Article:
· · · · ·
Despite the bad reviews, I had looked forward to seeing Paul Schrader’s The Canyons. I feel that Lindsay Lohan is under-rated, and that she is an easy target for the Hollywood press because of her off-screen drug problems. For example, Lohan’s much-derided performance as Liz Taylor in Liz & Dick was pretty good, and the movie itself wasn’t half bad.
The Canyons does feature good acting by Lohan, and her co-star James Deen is convincing as a creepy sociopath. But the main flaw of the film is its script about amoral Hollywood wannabes. Bret Easton Ellis’ story is a nihilistic melodrama, less violent than American Psycho, but just as soulless. The movie could have been more aptly titled Whatever.
The Canyons has acquired notoriety mostly because its director has heralded the movie’s financing and marketing as a new paradigm for independent, low-budget filmmaking.
The Canyons is a movie that prides itself on being cheaply made and going straight to video on demand. In Larry Gross’ excellent filmcomment article, director Paul Schrader says the film cost $ 260 000, including $ 170 000 from Kickstarter.
· · · · ·
Information provided:
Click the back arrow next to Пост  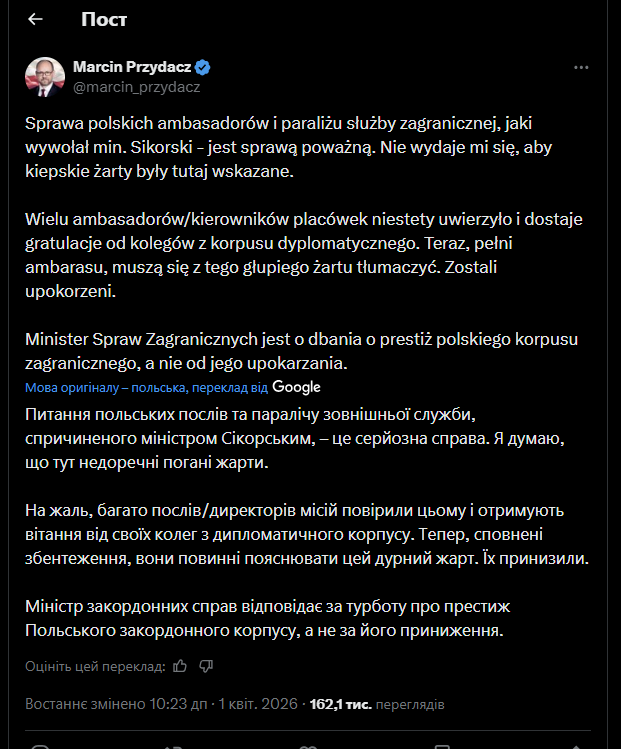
· · · · ·
Task objective: Copy the review of The Canyons word for word, everything from "The Canyons has" down to "000 from Kickstarter.".

Worked answer:
The Canyons has acquired notoriety mostly because its director has heralded the movie’s financing and marketing as a new paradigm for independent, low-budget filmmaking.
The Canyons is a movie that prides itself on being cheaply made and going straight to video on demand. In Larry Gross’ excellent filmcomment article, director Paul Schrader says the film cost $ 260 000, including $ 170 000 from Kickstarter.